Meet Ashton Wiklund, an account executive at Staffbase. When she’s not helping companies streamline and improve their internal processes, you can find her tending to her farm and sharing the produce with local restaurants and the community.
Why did you choose the Okanagan to call home?
I am originally from Winnipeg, but my family moved to Kelowna when I was in elementary school. I completed my business degree in the Okanagan and then moved to Alberta for five years before coming back. As someone who enjoys the outdoors, the Okanagan is a great playground. Within a couple of hours, you can be in the deserts of Oliver or the mountains of Revelstoke. I also have family and long-term friends here, so that makes the valley feel like home to me.

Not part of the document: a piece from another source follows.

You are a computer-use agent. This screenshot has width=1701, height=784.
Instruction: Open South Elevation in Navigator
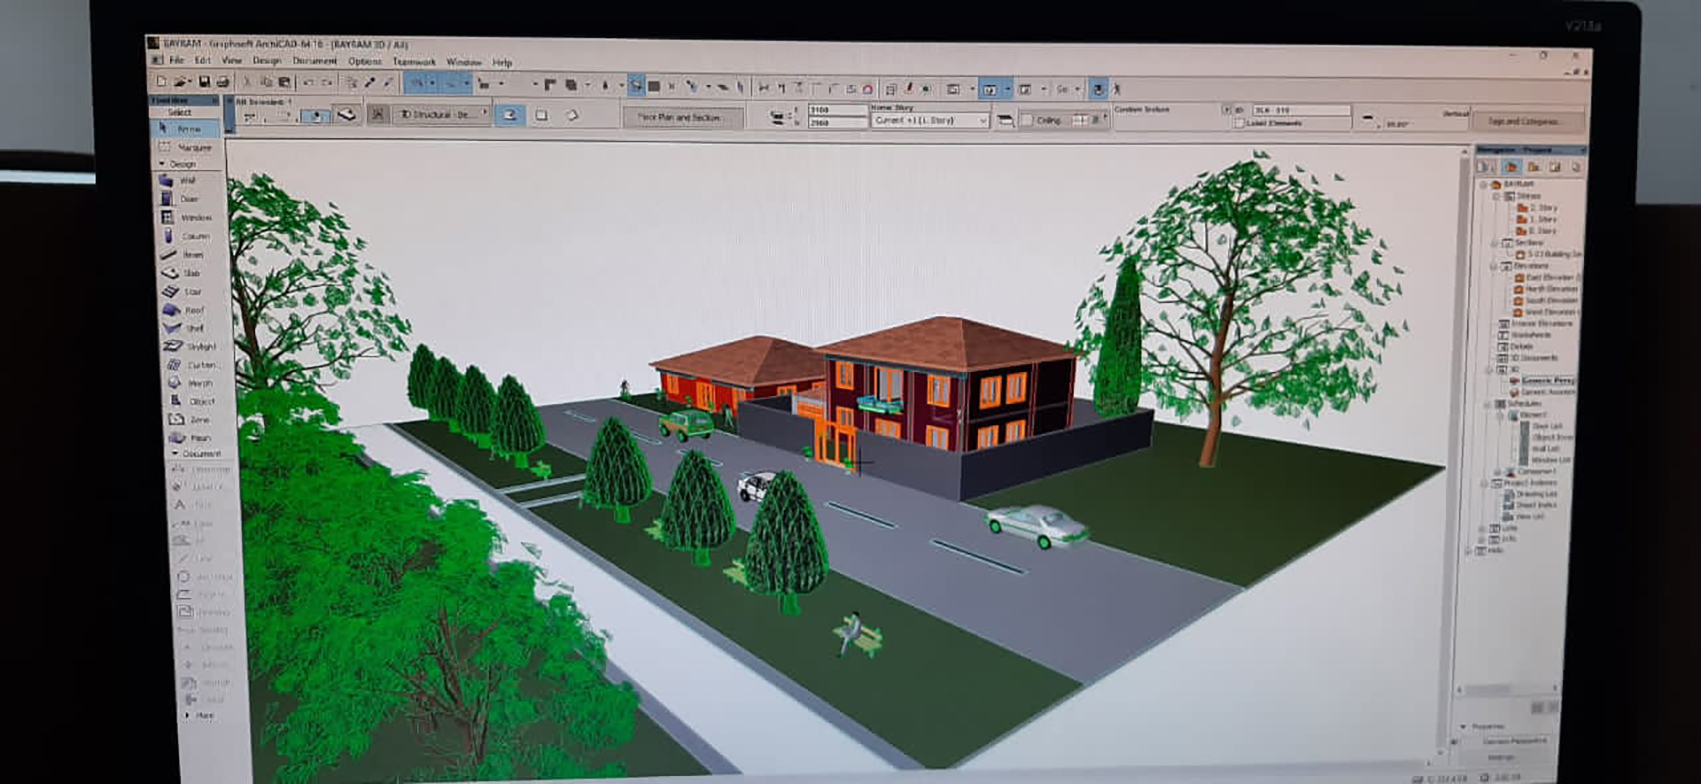(1549, 300)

Where do you work in the Okanagan?
I am an account executive at Staffbase, who over the last year merged with Okanagan-based startup Bananatag. Staffbase is based out of Germany, and it’s been fun to work for a European organization centred around high growth. In my role, I help stakeholders understand and evaluate our SaaS product, and then help them navigate their internal processes. A large part of my job is communication, negotiation and project planning.
What do you enjoy most about your role?
I enjoy working with organizations in various industries and helping them solve internal problems related to employee experience and engagement. It’s interesting to see how organizations differentiate themselves and build company culture. There’s a lot of autonomy in my role, and there’s permission to be creative and apply strategic thinking to how we work. I also enjoy the pace of the tech industry, because it’s full of dynamic ideas and people.
What advice would you give to someone interested in a job like yours?
The quality of your communication can dictate the quality of your life. Your ability to articulate what’s needed, ask direct questions and consider how your communication is interpreted impacts your results. Success in my role requires me to manage relationships, and that relies on clarity in communication.
What do you enjoy about the OKGNtech community?
There are a number of ways to get involved in the community, and the culture is supportive and welcoming. I’ve seen the tech community grow and continue to offer great job opportunities for young professionals. In tech there’s room for everyone to succeed. Having networking events, conferences and mentors here provides opportunities to specialize and become really great at the next big thing.
What is the best piece of advice you can share?
If you want the best out of life, life will demand the best out of you—over and over again. I love the connection between the things we want and the quality of effort it requires to achieve them. The definition of our “best” can change over time, and it’s important to know how to keep applying yourself to achieve what’s most important to you.
Who inspires you?
I am inspired by anyone who’s open to taking risks, both professionally or personally. Confidence comes from trying new things and working through the uncertainty in those experiences. I also believe that taking risks can keep a person humble because they’ve had to practise being comfortable with self doubt.
Is there something you want to be remembered for?
I would like to be remembered for showing up for others and finding time for the things that matter. It’s common to feel overwhelmed and short on time, and then it becomes habitual to reschedule or bow out. Showing up for someone, whether it’s listening fully or meeting someone for a cup of coffee, is an investment into that relationship. Following through makes a bigger impact than we may think.